Penulis
Intisari-Online.com - Israel telah mendapat pukulan telak oleh produsen pakaian olahraga Nike.
Melansir Middle East Monitor, Rabu (6/10/2021), Nike telah mengumumkan bahwa mereka akan mengakhiri penjualan produknya di toko-toko di Israel sebagai kampanye Boikot Divestasi dan Sanksi (BDS) internasional.
“Menyusul tinjauan komprehensif yang dilakukan oleh perusahaan dan mempertimbangkan pasar yang berubah, diputuskan bahwa kelanjutan hubungan bisnis antara Anda dan perusahaan tidak lagi sesuai dengan kebijakan dan tujuan perusahaan,” demikian dilaporkan Nike dalam sebuah surat.
Keputusan Nike diperkirakan akan memukul pasar dengan keras.
Sebagai salah satu merek olahraga paling populer di dunia, produknya menyumbang sebagian besar penjualan.
Meskipun perusahaan tampaknya telah membuat keputusan sejalan dengan rencana globalnya untuk mengurangi jumlah toko dan menyalurkan bisnis melalui situs webnya, langkah tersebut telah memicu perdebatan mengenai motifnya.
Keputusan tersebut mengikuti keputusan raksasa es krim Ben & Jerry's untuk mengakhiri penjualan di wilayah Palestina yang diduduki.
Pendiri Bennett Cohen dan Jerry Greenfield, menjelaskan awal tahun ini mengapa mereka percaya bahwa perusahaan "berada di sisi sejarah yang benar" dengan mengambil keputusan untuk memboikot bisnis di Tepi Barat yang diduduki.
Bahkan Huwaida Arraf, aktivis HAM menyatakan dalam akun pribadi twitternya twitternya:
"Kemarin Ben & Jerry's, sekarang Nike.
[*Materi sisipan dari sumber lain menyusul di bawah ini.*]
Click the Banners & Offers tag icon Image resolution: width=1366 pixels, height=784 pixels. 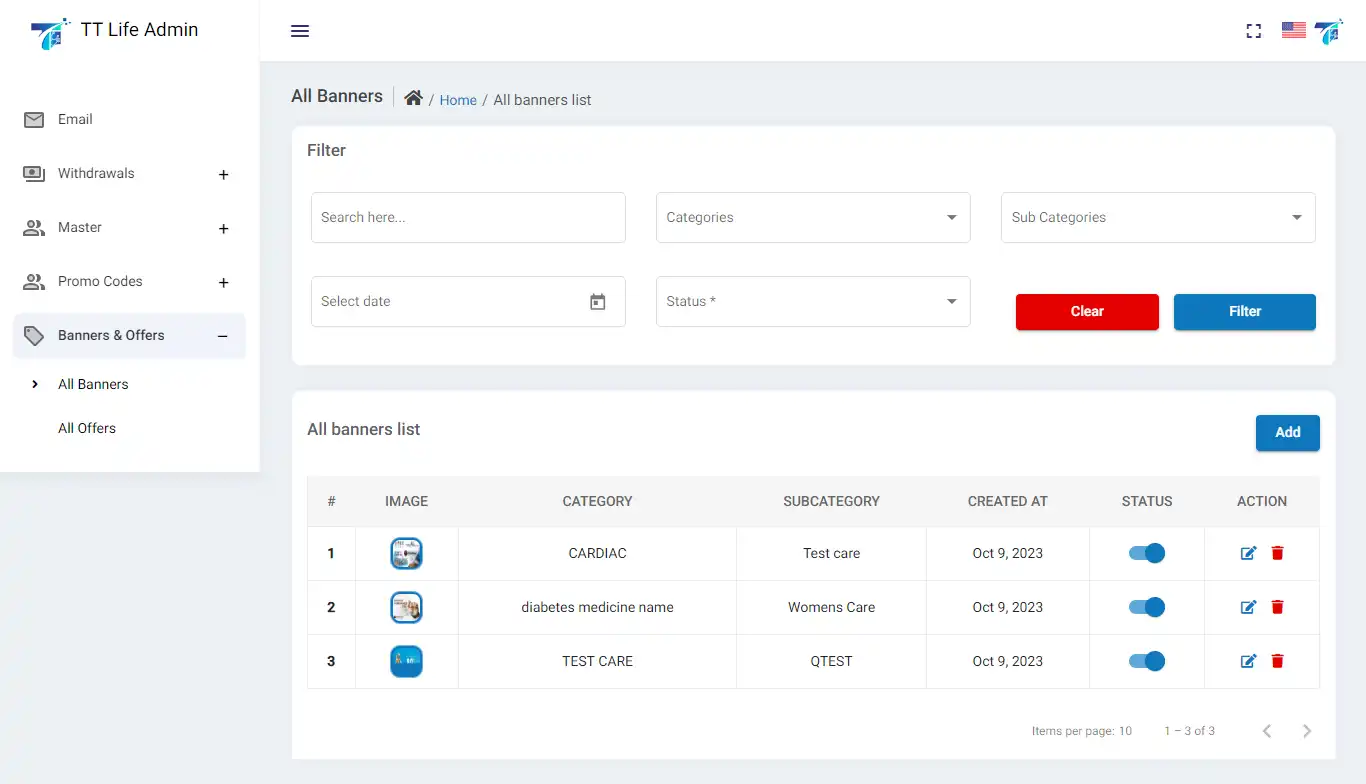pos(33,335)
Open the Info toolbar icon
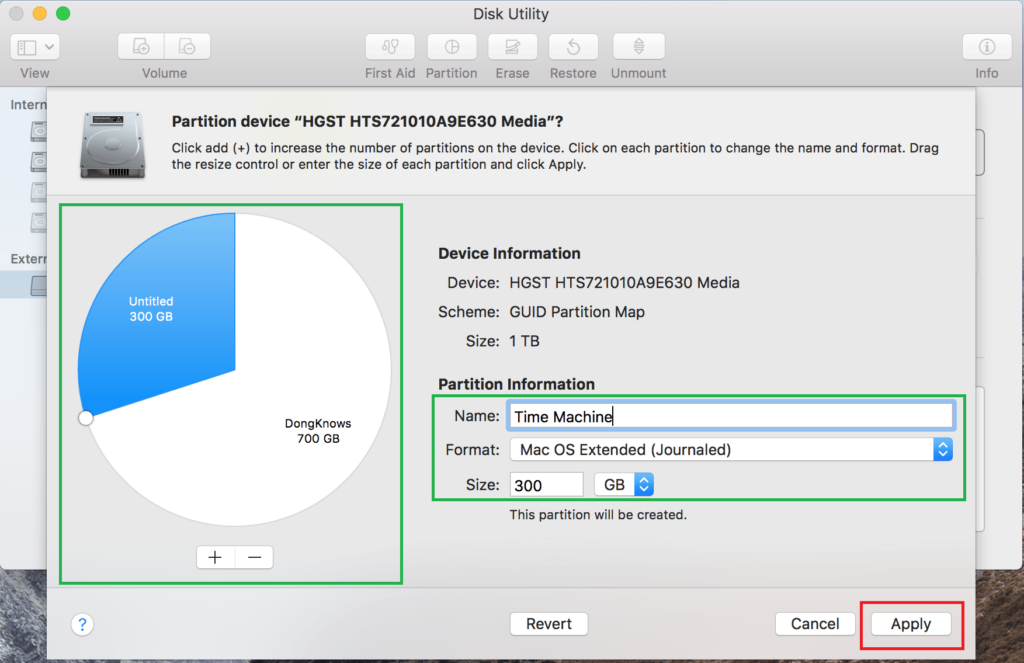 pyautogui.click(x=986, y=47)
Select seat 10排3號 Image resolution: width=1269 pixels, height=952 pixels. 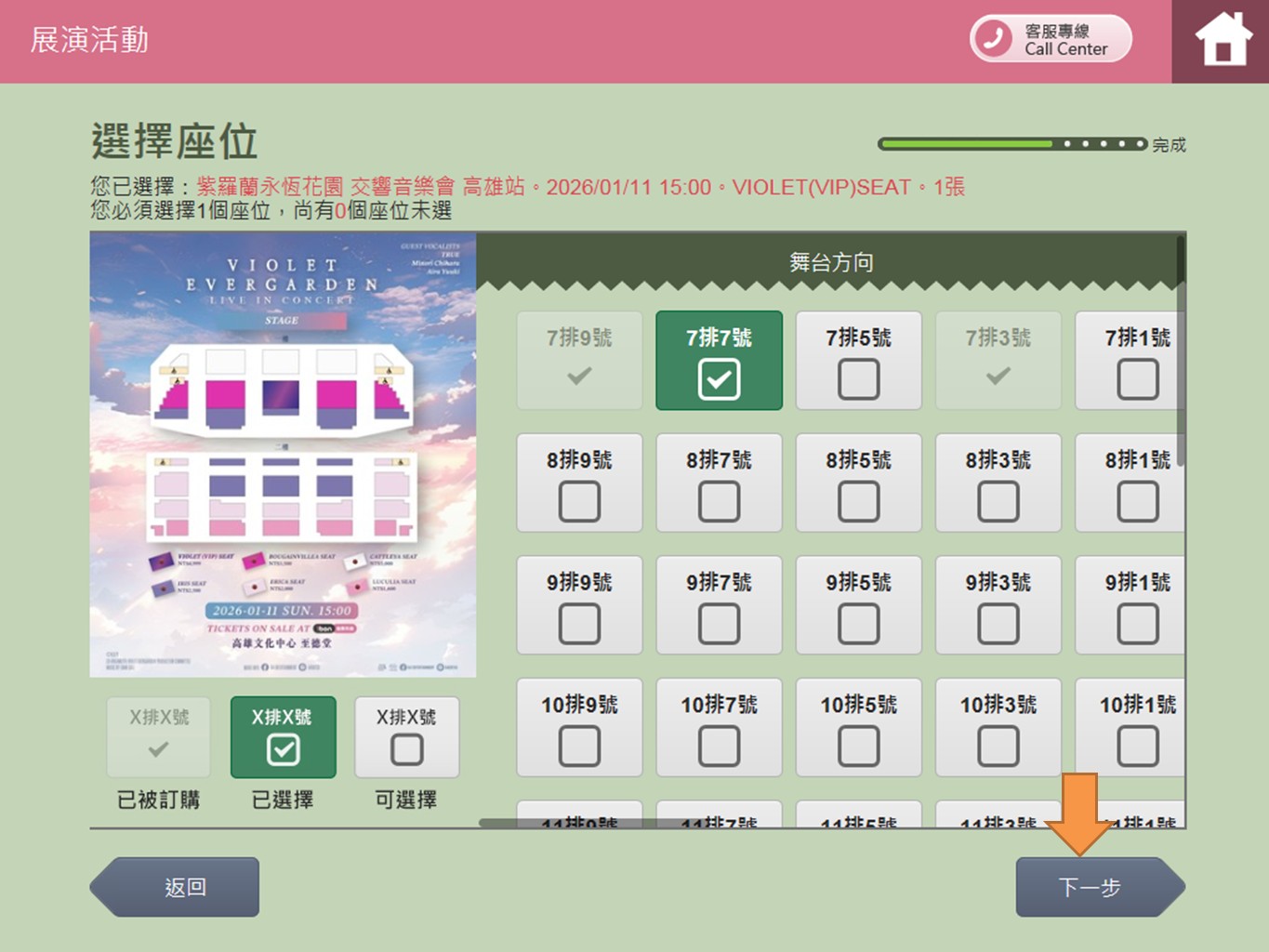(x=998, y=746)
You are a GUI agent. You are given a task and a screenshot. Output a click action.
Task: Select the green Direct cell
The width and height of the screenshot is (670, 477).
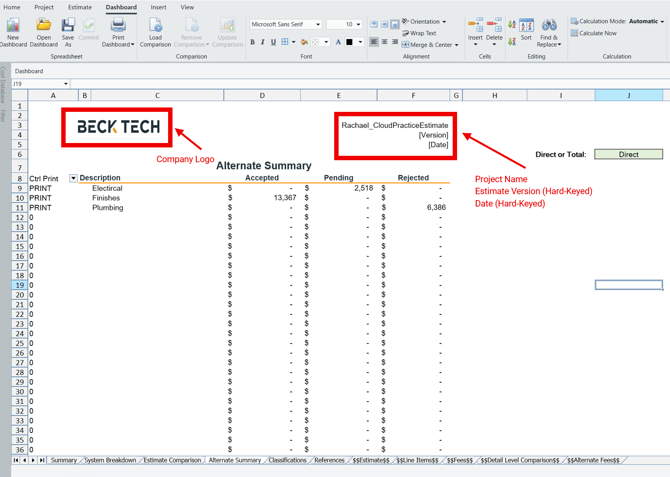pos(628,155)
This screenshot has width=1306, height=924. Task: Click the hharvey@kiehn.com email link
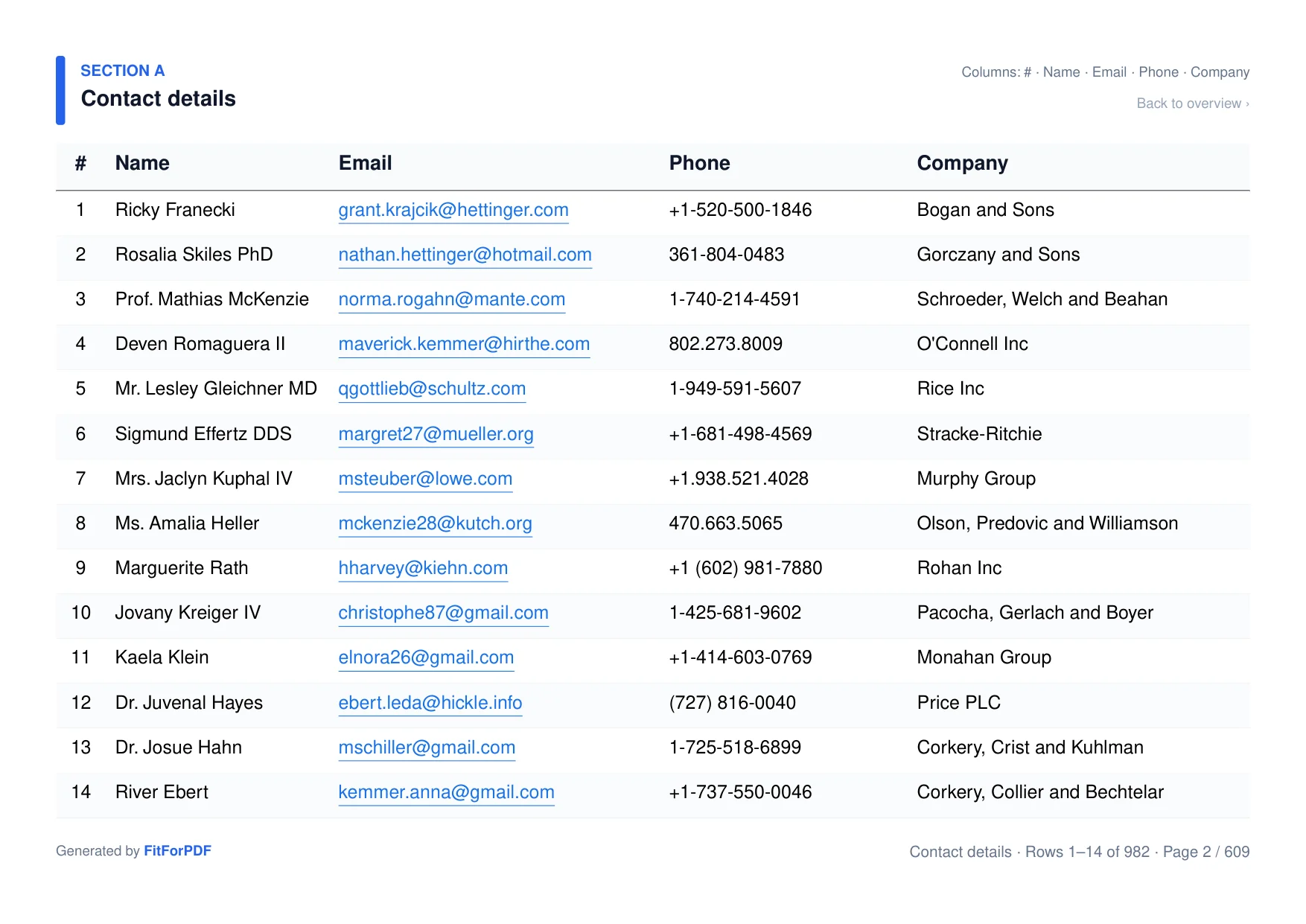coord(423,568)
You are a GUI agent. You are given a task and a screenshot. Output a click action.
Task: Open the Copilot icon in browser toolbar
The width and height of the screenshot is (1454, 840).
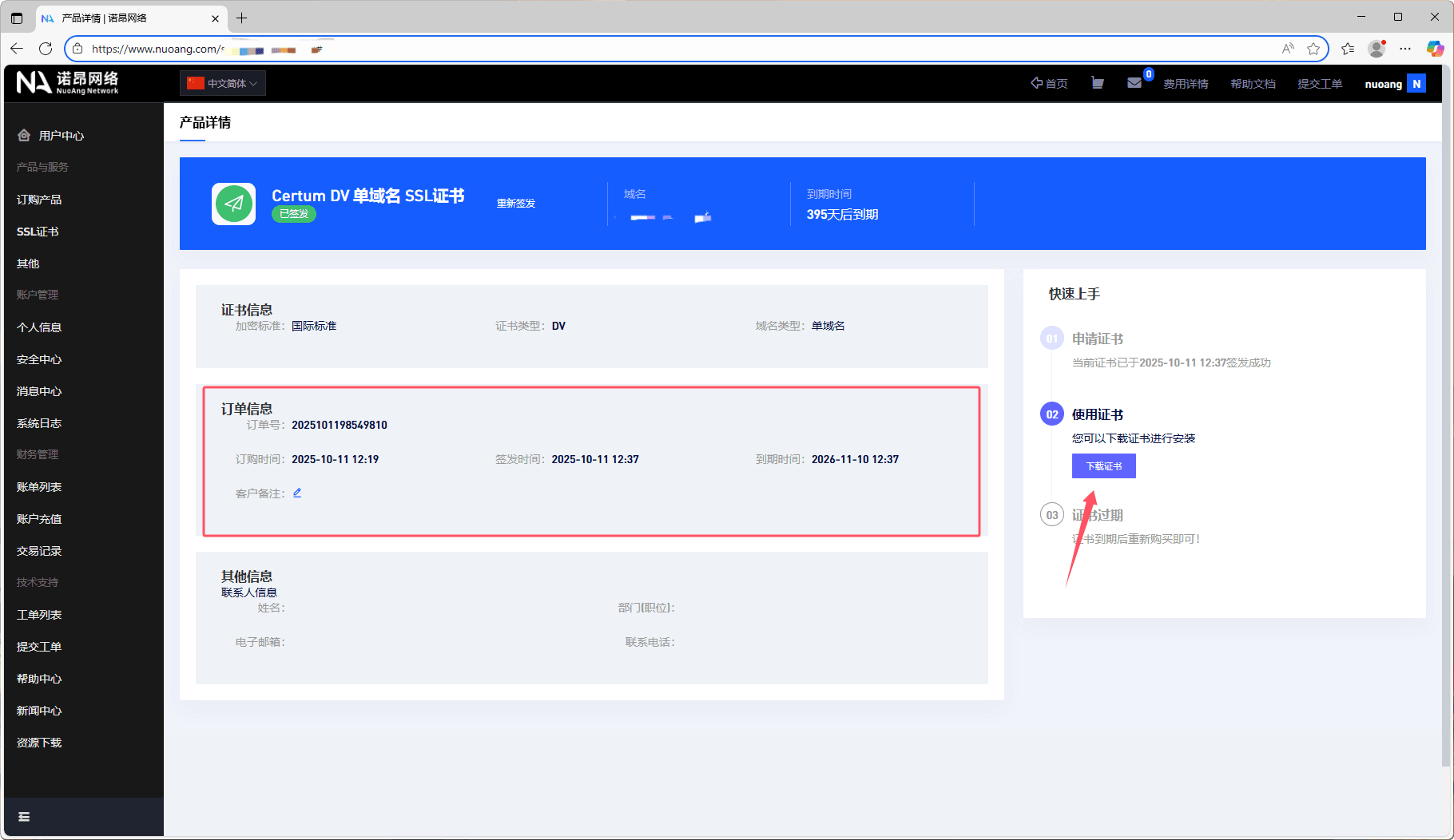[x=1435, y=49]
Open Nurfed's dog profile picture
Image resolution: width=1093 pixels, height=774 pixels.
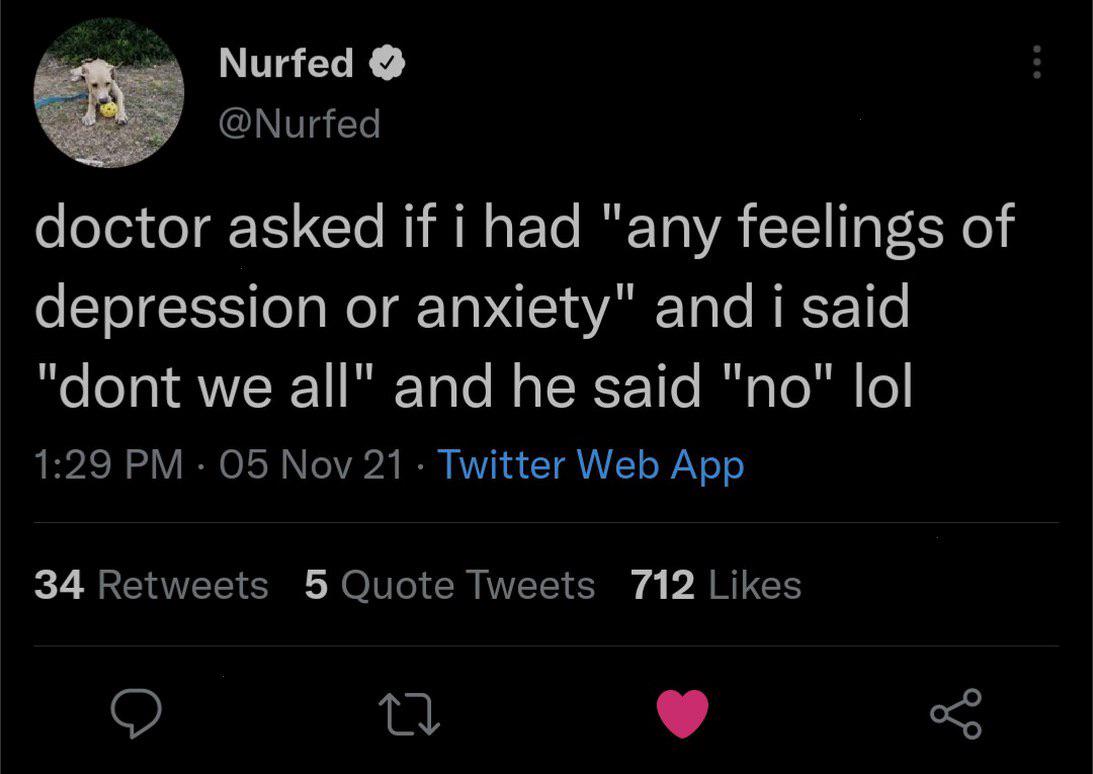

Sementara perusahaan tidak membingkai keputusannya secara khusus terkait dengan praktik apartheid Israel, ia mengatakan kepada pemilik toko bahwa hubungannya “tidak lagi sesuai dengan kebijakan dan tujuan perusahaan.”
Amnesty International memuji keputusan itu, menggambarkannya sebagai "tanggapan yang sah dan perlu, sejalan dengan tanggung jawabnya untuk menghormati hukum internasional dan hak asasi manusia."
Sebelum pengumuman Ben & Jerry, beberapa laporan terkenal menyimpulkan bahwa Israel mempraktikkan apartheid.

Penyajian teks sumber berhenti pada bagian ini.